Count the lines in the items below that contain the word "width" and give only that number.

Available records ::
- - -
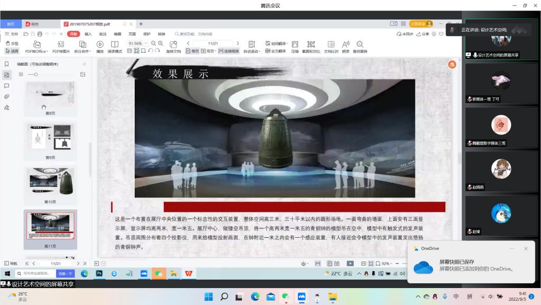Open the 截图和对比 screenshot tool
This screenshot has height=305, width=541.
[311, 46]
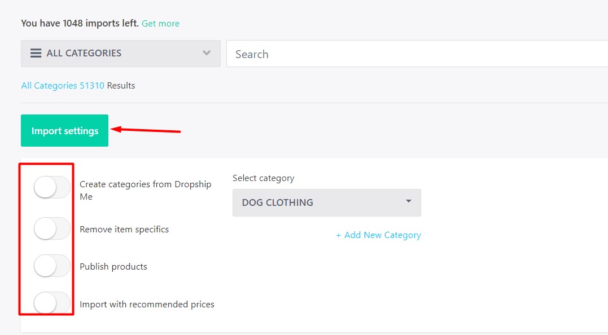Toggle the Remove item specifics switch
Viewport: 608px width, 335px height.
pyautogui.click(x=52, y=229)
- - -
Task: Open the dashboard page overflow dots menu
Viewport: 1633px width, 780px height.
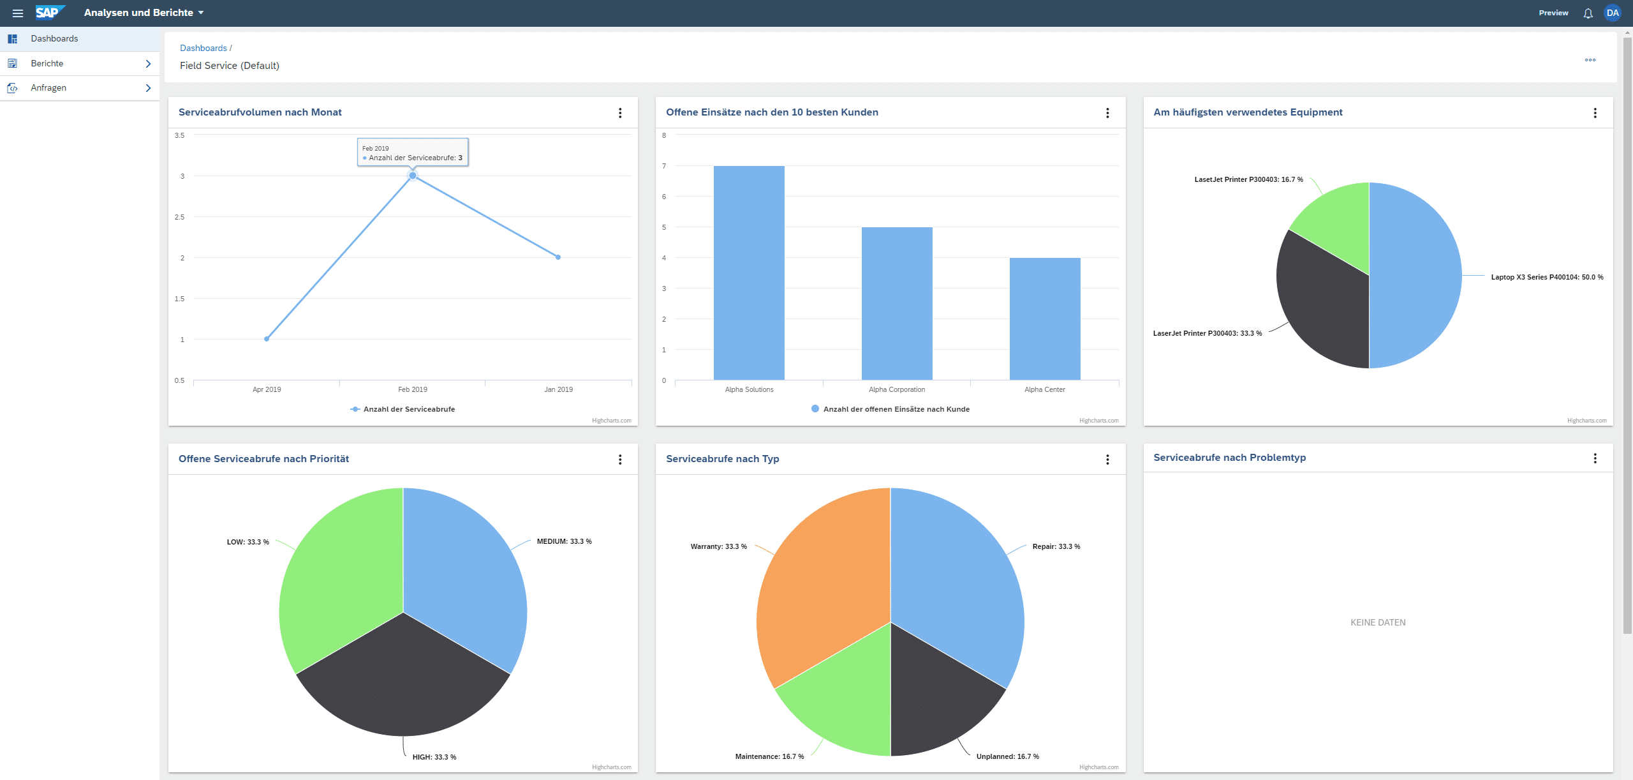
- - -
Written response :: 3